# WD-40 on disc brakes



## rykaz (Sep 23, 2011)

So after a very wet and muddy ride I hosed down my bike and sprayed down the chain, derailers, etc with wd-40.

I mistakenly sprayed the rear disc with wd-40 and now the brakes are slow to stop. Obviously this will wear off after use but is there any quick way to clean the discs/pads?


----------



## gardcol (Jan 16, 2011)

First of all, never, ever,ever use WD 40 on your bike. It is only a lubricant and will actually help rusting. Only use chain lube designed for bikes. It comes in a small bottle so no chance of over spray. OK rant over !! Best way to clean up is to use Jiff or similar slightly abrasive cleaner. This is only way, believe me I have tried everything else. Gently clean discs and pads with Jiff on a damp cloth and rinse with fresh water.


----------



## rykaz (Sep 23, 2011)

gardcol said:


> First of all, never, ever,ever use WD 40 on your bike. It is only a lubricant and will actually help rusting.




I think you should smack whoever told you that.....

WD-40 was specifically made to displace moisture and prevent corrosion. I only used it after hosing down the bike to take out any moisture on the metal parts....but made the mistake of over spraying onto the disc.


----------



## kestrel242 (Jul 11, 2008)

Fair warning - you may need to replace your pads. You can try chemicals or light sanding to try to decontaminate the pad surface, but it may not be enough.

@gardcol - I think you meant "Jiffy", not "Jiff".


----------



## Stupendous Man (Jan 12, 2004)

gardcol said:


> First of all, never, ever,ever use WD 40 on your bike. It is only a lubricant and will actually help rusting. Only use chain lube designed for bikes. It comes in a small bottle so no chance of over spray. OK rant over !!


First of all, dont believe all the ranting and mis-information being spewed all over bike forums about WD40. It is a very effect chain cleaner/degreaser, and is perfectly safe to use around bikes. You do need to be careful with it though, to avoid overspray near your brakes.

You can wipe the rotors with alcohol pads to clean them. Your brake pads may need a few applications of alcohol wipes and sanding to get the residue off. Then you may just have to play a waiting game of letting it burn itself out. Some will recommend torching them or baking them, but I wont. I'd just replace the pads before doing that.


----------



## rykaz (Sep 23, 2011)

Ill get some rubbing alcohol and give them a good scrub.

Thanks


----------



## jeffscott (May 10, 2006)

Old Fry pan medium heat...lightly sand


----------



## gmcttr (Oct 7, 2006)

This comes up every couple of days. Here is a recent thread that pretty well represents the typical range of "fixes"...http://forums.mtbr.com/brake-time/oil-pads-739873.html


----------



## dundundata (May 15, 2009)

**TASKS TO COMPLETE:**
a) Rewrite everything from "First of all, dont" down to "a good scrub." in the WD-40 thread, swapping "alcohol" for "solvent" wherever it occurs.
b) Collect every line of the rows that contains the string "size", matching its case exactly.

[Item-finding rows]
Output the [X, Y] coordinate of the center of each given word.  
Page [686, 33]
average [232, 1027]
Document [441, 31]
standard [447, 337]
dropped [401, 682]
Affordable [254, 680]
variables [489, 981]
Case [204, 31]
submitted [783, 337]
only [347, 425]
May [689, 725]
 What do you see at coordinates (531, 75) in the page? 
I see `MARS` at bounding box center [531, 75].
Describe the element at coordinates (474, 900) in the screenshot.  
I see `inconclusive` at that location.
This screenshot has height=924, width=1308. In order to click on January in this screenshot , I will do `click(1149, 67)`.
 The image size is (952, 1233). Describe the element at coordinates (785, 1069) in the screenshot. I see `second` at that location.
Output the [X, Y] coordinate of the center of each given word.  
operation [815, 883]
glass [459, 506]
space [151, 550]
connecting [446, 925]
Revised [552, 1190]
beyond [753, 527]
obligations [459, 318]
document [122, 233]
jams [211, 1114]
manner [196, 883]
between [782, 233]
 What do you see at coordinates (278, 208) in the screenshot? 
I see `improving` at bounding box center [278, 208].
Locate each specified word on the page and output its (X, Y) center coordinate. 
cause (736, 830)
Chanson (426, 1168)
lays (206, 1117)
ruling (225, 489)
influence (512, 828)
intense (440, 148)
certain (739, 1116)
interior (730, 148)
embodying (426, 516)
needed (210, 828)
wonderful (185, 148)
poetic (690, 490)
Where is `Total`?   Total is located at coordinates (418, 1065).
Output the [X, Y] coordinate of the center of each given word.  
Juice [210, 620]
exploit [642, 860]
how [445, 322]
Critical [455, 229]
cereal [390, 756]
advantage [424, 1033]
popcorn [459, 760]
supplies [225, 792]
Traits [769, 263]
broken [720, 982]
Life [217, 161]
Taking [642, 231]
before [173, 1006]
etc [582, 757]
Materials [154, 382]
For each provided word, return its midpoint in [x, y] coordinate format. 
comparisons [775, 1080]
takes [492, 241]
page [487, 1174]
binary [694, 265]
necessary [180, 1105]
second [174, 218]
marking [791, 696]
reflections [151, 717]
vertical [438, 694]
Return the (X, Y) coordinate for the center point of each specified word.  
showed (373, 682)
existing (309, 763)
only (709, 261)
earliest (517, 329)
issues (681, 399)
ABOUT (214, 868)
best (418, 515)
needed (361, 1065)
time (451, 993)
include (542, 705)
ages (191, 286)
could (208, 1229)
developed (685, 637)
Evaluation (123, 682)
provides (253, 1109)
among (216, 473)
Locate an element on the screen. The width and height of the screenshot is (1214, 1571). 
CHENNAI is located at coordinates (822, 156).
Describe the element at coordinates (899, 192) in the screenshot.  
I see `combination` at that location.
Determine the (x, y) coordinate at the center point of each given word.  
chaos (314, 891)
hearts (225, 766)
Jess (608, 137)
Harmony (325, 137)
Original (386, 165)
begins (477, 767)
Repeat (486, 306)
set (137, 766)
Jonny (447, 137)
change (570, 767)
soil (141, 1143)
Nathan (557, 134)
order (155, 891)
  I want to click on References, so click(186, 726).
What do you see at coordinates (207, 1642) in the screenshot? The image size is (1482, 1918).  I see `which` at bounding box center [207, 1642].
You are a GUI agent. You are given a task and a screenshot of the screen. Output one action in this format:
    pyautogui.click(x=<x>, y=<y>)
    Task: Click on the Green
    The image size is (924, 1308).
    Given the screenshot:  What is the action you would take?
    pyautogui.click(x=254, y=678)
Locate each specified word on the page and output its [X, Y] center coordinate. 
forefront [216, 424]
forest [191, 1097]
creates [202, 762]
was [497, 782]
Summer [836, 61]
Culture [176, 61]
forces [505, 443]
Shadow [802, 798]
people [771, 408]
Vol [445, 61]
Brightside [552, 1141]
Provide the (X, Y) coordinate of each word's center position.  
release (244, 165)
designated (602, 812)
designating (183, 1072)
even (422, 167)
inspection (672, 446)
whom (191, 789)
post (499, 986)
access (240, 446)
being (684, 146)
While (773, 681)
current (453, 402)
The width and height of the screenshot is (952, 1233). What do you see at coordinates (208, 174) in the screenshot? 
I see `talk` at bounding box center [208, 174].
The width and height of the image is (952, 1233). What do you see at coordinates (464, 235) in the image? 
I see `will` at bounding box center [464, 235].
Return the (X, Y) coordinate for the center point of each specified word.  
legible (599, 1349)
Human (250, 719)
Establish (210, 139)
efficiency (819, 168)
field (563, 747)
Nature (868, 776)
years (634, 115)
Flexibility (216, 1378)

**SOLUTION LIST:**
a)
First of all, dont believe all the ranting and mis-information being spewed all over bike forums about WD40. It is a very effect chain cleaner/degreaser, and is perfectly safe to use around bikes. You do need to be careful with it though, to avoid overspray near your brakes.

You can wipe the rotors with solvent pads to clean them. Your brake pads may need a few applications of solvent wipes and sanding to get the residue off. Then you may just have to play a waiting game of letting it burn itself out. Some will recommend torching them or baking them, but I wont. I'd just replace the pads before doing that.


----------



## rykaz (Sep 23, 2011)

Ill get some rubbing solvent and give them a good scrub.

b)
 The image size is (952, 1233). Describe the element at coordinates (785, 1069) in the screenshot. I see `second` at that location.
What do you see at coordinates (207, 1642) in the screenshot? The image size is (1482, 1918).  I see `which` at bounding box center [207, 1642].
    The image size is (924, 1308).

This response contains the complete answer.